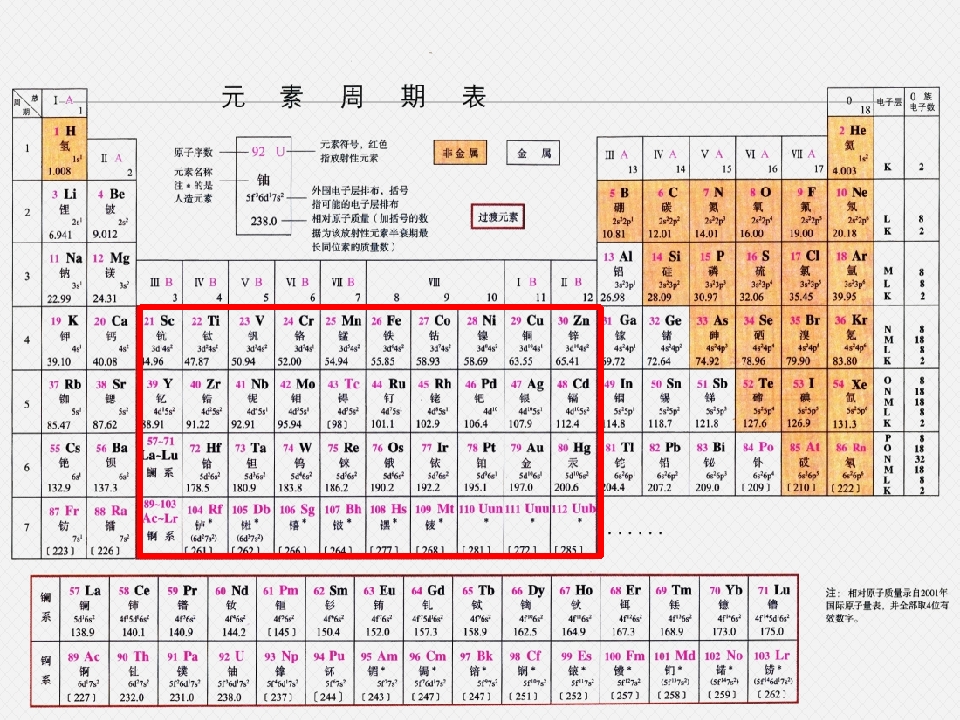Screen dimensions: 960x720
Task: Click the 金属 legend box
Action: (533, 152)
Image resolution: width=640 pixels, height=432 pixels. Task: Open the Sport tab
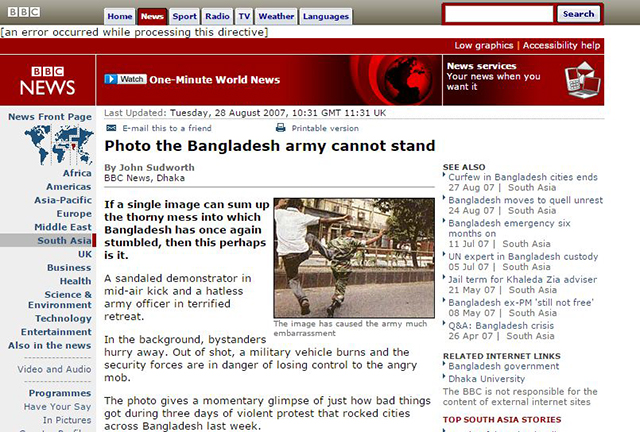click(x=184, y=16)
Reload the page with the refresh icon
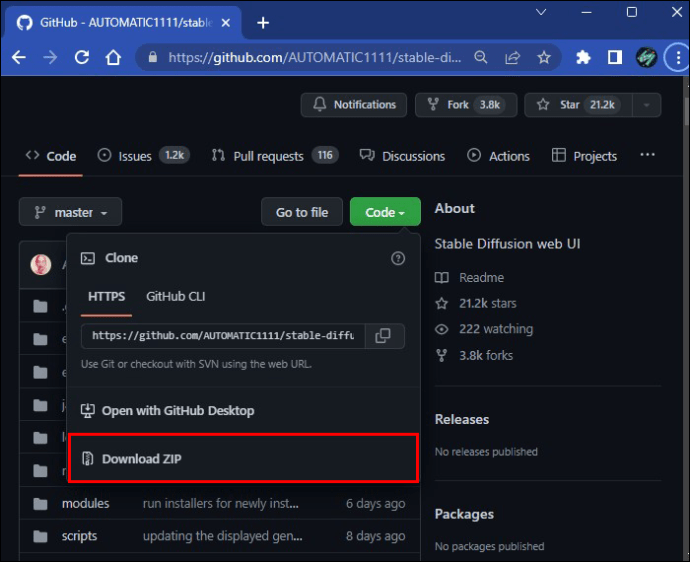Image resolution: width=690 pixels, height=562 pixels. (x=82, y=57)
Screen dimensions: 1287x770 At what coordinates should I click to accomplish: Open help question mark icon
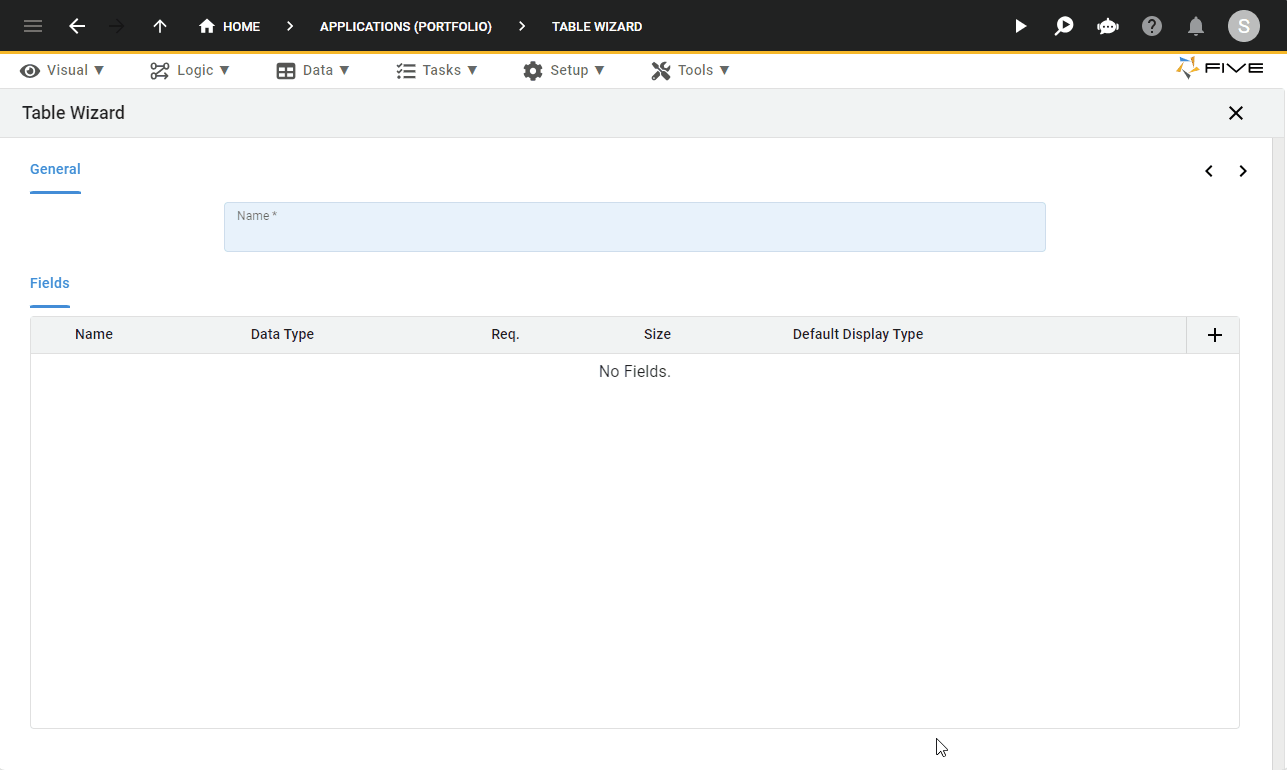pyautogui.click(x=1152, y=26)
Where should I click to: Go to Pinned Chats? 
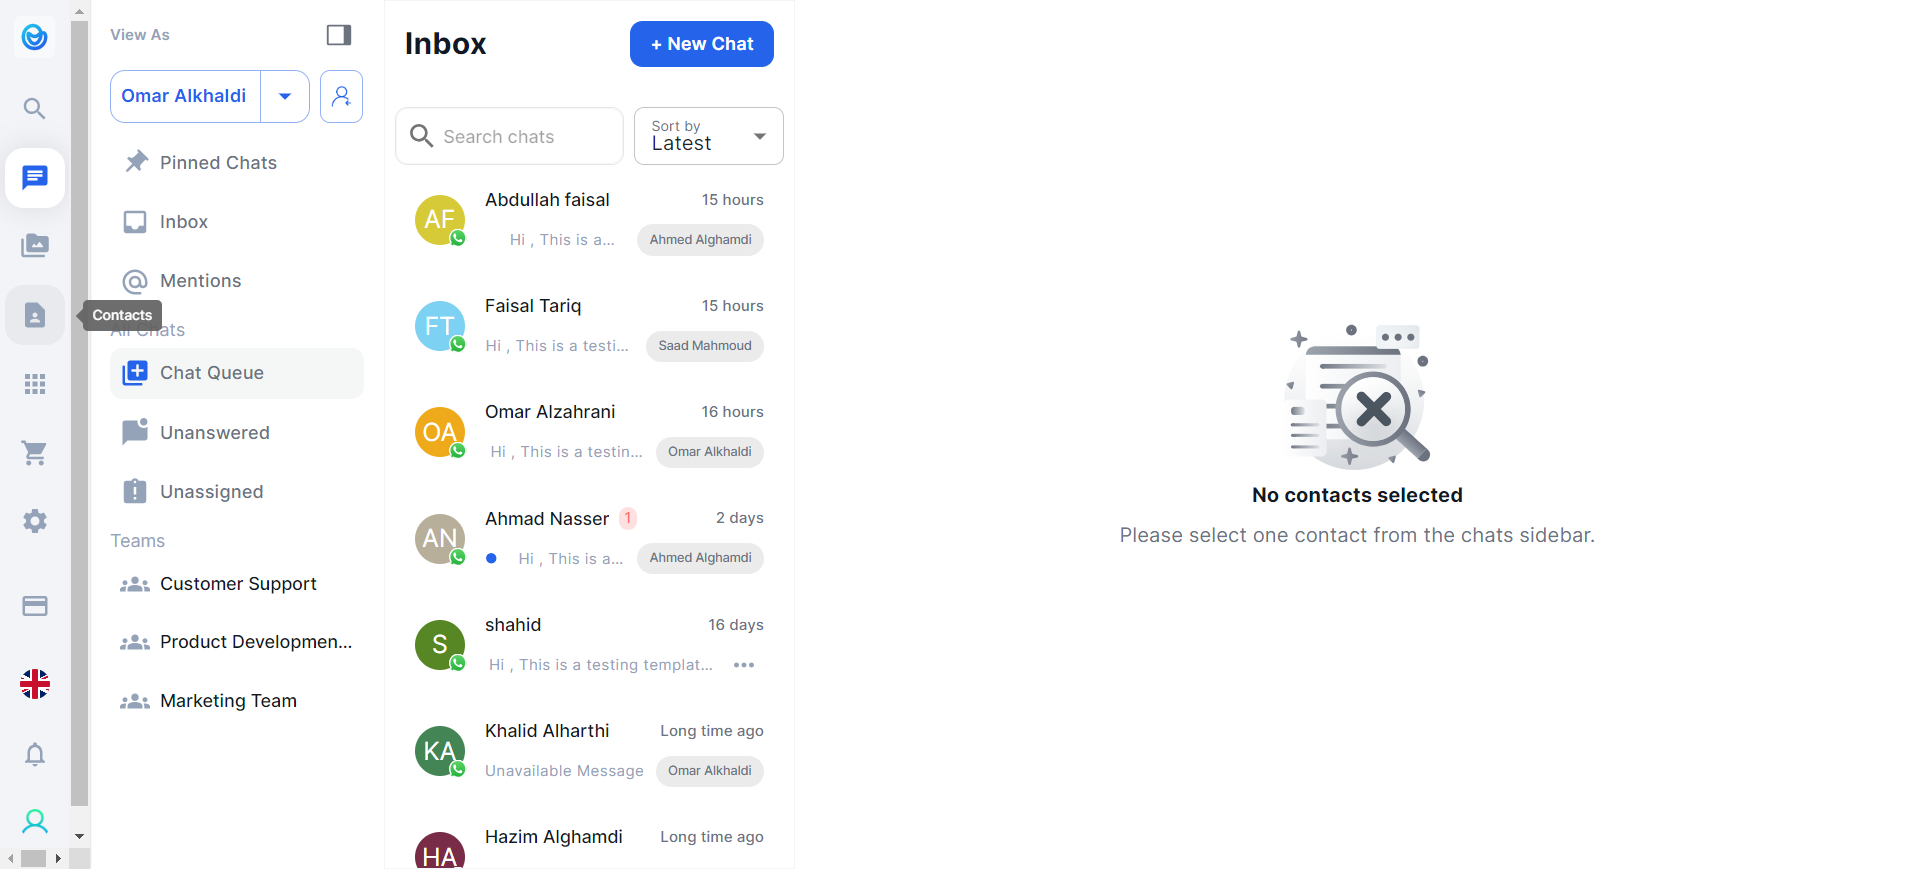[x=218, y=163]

---

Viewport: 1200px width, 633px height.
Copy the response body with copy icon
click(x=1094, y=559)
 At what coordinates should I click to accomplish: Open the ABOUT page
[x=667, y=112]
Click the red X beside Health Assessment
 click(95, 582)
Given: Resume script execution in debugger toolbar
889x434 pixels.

- _What the task asks_
After locating the line with "At what coordinates should I click to accomplish: Open the" above, return that line and every later line through the one with "889x434 pixels.", word for word and with nothing else.

- _Task solution_
 At what coordinates should I click to accomplish: Open the ABOUT page
[x=667, y=112]
Click the red X beside Health Assessment
 click(95, 582)
Given: Resume script execution in debugger toolbar
889x434 pixels.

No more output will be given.